■ **What you will do**
Find the word "about" in the records below. List each line containing it.

■ **Available data**
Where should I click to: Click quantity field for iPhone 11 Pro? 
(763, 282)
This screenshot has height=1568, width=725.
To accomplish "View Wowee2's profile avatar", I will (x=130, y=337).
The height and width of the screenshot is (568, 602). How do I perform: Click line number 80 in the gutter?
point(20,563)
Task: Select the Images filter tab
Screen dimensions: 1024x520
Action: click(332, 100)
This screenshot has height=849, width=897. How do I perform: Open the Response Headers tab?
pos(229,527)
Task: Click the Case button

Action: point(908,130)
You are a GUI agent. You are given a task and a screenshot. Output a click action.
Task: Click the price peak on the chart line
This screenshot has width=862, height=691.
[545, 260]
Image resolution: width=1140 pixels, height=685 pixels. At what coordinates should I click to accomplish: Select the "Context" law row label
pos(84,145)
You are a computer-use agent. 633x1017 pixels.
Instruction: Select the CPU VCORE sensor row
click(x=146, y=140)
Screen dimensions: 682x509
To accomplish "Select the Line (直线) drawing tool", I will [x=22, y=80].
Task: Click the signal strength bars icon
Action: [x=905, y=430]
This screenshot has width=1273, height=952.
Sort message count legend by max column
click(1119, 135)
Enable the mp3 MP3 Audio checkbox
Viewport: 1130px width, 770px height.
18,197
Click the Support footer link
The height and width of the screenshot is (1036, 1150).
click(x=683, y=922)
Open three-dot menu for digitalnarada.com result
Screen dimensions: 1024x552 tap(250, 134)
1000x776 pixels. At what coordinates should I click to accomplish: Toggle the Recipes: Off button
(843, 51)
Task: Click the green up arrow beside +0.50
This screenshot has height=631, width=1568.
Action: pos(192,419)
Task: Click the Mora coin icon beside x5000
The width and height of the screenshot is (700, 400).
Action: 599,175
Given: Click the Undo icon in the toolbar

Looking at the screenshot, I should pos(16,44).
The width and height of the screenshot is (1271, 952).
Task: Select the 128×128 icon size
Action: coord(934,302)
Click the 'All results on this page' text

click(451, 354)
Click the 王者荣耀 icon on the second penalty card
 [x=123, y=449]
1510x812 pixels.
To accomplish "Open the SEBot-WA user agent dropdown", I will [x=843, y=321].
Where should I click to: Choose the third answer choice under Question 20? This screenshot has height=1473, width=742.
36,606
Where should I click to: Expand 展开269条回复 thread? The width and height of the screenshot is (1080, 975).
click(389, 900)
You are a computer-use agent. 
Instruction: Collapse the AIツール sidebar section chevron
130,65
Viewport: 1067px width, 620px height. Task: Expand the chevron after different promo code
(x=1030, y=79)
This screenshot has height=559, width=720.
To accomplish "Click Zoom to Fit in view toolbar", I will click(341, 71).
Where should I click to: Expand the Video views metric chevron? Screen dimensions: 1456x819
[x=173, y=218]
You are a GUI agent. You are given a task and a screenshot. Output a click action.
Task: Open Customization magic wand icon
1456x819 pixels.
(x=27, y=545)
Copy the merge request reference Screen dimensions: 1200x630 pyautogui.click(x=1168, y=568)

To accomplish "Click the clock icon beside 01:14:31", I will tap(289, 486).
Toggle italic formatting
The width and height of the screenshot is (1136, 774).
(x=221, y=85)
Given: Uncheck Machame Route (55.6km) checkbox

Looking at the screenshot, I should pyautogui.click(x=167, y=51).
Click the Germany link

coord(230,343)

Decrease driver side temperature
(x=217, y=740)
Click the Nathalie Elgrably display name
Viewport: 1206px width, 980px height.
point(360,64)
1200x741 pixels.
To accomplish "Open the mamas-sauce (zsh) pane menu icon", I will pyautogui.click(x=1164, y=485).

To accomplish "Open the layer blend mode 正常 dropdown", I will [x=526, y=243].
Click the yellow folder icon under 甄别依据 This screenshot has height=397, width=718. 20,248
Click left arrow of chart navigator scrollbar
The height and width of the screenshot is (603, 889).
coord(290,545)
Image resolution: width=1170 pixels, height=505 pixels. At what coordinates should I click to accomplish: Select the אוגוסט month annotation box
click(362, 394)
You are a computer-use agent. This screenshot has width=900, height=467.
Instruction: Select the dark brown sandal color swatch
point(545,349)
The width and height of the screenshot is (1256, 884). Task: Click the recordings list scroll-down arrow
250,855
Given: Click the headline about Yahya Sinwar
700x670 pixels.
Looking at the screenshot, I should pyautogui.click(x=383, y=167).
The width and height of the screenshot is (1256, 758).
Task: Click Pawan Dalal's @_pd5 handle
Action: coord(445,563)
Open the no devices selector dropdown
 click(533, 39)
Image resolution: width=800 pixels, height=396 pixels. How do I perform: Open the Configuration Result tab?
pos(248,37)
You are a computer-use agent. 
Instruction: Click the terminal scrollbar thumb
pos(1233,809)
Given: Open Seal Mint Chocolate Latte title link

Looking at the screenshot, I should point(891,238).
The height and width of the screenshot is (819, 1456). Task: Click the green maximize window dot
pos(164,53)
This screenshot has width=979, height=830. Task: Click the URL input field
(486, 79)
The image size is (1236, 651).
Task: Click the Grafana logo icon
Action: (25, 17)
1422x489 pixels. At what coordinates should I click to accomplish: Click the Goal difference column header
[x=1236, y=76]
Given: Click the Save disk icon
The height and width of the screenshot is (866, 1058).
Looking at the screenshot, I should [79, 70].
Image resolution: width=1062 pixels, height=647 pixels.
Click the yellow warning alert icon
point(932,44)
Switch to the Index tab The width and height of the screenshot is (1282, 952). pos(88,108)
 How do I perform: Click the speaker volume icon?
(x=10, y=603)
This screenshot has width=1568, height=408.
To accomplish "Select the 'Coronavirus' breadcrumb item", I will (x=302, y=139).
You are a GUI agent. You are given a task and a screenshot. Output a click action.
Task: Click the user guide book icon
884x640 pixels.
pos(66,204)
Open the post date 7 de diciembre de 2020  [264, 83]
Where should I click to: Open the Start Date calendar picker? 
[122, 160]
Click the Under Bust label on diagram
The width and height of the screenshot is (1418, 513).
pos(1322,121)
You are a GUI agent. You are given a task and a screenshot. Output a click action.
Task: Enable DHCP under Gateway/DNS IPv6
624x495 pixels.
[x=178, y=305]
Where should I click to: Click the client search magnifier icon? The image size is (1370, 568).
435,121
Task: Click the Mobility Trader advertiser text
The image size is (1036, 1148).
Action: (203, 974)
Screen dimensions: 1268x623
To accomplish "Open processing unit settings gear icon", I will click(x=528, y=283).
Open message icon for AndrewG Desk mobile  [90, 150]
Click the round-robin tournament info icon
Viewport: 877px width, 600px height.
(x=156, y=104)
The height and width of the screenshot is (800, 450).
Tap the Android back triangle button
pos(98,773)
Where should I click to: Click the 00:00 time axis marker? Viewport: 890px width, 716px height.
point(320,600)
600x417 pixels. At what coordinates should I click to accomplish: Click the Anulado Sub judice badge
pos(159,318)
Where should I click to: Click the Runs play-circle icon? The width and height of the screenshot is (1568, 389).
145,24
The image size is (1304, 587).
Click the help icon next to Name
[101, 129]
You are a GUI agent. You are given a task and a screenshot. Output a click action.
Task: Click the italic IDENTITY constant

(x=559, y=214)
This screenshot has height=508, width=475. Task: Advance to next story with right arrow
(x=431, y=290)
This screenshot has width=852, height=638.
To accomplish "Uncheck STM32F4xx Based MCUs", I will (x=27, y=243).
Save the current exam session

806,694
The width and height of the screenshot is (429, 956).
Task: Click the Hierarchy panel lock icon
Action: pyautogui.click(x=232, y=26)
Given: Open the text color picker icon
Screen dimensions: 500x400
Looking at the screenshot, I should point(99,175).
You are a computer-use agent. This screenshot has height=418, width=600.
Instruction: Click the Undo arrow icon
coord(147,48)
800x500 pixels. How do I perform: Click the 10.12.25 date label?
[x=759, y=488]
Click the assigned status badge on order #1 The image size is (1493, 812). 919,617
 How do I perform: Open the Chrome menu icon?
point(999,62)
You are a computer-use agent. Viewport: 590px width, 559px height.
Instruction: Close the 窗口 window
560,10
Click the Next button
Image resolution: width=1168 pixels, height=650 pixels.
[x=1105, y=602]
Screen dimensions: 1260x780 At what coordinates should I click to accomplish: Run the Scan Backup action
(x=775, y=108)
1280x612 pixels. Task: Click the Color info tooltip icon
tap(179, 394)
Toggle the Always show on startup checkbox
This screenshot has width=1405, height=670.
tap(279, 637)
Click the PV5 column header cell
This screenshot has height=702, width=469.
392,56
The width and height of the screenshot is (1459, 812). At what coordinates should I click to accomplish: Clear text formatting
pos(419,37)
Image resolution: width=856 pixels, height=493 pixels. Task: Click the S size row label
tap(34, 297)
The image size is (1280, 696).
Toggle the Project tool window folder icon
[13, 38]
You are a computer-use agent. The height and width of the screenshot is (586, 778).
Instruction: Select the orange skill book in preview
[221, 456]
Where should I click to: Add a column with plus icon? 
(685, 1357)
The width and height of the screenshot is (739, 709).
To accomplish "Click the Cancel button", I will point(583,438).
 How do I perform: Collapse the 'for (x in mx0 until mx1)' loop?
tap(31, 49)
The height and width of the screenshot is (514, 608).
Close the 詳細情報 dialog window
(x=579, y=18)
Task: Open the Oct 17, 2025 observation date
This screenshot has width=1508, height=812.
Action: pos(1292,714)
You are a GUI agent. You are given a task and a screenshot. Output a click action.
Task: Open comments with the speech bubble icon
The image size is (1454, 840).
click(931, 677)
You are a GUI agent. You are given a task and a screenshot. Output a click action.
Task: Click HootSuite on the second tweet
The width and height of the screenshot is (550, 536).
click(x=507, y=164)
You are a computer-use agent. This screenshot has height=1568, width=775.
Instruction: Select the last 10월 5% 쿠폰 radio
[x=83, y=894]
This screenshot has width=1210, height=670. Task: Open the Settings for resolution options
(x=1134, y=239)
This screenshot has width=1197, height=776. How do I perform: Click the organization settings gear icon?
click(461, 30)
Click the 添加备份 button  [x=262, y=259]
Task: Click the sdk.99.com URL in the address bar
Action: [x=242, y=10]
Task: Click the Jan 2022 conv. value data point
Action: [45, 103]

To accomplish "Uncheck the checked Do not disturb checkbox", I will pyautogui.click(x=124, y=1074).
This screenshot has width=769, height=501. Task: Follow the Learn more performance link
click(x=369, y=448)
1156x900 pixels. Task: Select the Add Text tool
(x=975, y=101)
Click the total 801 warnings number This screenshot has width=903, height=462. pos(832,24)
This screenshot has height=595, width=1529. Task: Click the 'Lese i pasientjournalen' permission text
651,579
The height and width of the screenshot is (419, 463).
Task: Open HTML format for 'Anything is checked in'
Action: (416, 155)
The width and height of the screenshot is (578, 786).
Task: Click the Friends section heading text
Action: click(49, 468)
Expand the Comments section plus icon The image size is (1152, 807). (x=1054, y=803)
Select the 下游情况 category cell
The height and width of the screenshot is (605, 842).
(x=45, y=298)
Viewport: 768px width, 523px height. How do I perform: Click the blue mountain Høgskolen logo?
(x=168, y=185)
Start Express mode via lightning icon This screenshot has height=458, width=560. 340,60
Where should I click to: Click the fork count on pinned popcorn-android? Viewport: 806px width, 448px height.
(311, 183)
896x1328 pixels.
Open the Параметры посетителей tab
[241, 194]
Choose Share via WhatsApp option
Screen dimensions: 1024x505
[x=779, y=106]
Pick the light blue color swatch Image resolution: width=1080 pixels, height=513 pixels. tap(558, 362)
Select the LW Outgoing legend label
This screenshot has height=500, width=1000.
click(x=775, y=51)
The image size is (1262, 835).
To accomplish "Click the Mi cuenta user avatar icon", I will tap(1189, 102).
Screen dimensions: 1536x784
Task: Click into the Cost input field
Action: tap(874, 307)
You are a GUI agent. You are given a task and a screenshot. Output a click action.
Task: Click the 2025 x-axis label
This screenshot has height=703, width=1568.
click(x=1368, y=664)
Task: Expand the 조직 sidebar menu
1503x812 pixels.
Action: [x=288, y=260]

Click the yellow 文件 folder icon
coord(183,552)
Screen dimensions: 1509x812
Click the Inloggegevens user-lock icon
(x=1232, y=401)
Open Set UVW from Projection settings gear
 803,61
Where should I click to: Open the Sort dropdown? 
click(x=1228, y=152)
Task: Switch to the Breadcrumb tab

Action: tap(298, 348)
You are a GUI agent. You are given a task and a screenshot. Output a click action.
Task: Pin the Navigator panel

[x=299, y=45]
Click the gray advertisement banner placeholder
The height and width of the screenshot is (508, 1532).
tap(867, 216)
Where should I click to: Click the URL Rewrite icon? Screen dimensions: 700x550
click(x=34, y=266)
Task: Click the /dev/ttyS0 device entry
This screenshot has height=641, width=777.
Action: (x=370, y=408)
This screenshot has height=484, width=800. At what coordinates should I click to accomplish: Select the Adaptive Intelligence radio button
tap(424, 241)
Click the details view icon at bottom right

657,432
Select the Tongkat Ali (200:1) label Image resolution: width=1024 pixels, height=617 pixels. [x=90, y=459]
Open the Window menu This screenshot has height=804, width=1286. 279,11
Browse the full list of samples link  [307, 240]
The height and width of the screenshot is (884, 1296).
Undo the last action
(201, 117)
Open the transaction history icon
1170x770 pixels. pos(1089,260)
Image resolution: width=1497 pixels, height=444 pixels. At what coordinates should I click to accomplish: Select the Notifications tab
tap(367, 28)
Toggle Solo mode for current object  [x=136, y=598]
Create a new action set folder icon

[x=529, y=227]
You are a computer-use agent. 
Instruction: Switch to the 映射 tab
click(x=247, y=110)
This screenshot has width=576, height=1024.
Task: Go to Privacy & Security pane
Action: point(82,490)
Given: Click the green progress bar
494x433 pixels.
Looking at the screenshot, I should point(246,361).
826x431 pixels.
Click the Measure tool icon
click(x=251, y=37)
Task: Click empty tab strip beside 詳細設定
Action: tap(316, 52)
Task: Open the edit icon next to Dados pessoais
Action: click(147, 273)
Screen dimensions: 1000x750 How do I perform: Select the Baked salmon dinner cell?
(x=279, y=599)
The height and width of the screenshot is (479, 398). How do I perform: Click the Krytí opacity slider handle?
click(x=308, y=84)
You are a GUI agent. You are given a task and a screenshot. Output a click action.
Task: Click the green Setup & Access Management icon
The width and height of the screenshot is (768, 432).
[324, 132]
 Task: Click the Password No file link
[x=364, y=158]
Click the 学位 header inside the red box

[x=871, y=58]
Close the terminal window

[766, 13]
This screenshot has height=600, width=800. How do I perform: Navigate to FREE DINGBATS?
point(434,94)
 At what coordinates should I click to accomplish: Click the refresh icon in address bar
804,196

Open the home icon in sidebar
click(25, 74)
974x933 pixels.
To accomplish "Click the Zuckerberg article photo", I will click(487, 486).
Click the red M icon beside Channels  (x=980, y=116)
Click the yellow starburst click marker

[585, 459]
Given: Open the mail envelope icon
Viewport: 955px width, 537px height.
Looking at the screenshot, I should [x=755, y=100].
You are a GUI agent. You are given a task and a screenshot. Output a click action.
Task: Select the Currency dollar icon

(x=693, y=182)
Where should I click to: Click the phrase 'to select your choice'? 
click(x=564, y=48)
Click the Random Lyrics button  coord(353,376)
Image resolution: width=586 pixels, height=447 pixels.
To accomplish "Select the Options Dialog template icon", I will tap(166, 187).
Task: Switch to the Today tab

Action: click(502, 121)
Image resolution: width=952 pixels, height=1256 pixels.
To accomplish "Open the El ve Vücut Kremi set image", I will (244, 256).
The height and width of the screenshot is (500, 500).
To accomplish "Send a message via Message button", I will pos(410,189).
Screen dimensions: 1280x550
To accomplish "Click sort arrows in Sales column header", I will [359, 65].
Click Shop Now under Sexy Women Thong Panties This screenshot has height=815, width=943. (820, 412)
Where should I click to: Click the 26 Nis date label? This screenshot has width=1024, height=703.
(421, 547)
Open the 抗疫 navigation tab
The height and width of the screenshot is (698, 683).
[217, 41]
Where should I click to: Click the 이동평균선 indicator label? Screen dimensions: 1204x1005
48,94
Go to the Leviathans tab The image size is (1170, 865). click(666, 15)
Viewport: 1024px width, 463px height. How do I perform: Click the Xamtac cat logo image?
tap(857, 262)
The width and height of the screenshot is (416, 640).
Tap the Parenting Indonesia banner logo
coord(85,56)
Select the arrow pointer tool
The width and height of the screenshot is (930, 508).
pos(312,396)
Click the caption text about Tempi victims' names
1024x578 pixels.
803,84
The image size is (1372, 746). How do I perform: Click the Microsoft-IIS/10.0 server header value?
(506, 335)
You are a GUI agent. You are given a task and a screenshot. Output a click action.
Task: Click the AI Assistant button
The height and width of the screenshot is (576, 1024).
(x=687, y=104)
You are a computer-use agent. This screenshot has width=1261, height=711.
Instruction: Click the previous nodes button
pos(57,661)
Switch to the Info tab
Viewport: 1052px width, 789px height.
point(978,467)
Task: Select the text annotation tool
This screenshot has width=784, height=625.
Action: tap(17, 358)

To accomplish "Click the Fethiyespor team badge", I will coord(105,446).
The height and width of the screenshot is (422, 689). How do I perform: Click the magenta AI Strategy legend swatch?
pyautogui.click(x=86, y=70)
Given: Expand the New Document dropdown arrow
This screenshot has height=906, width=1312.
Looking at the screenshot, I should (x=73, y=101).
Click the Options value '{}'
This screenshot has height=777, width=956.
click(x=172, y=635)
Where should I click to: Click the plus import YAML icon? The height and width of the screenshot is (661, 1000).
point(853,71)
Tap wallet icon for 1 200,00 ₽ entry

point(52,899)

■ **Solution to the problem**
Given: Click the headline about Yahya Sinwar
Click the caption text about Tempi victims' names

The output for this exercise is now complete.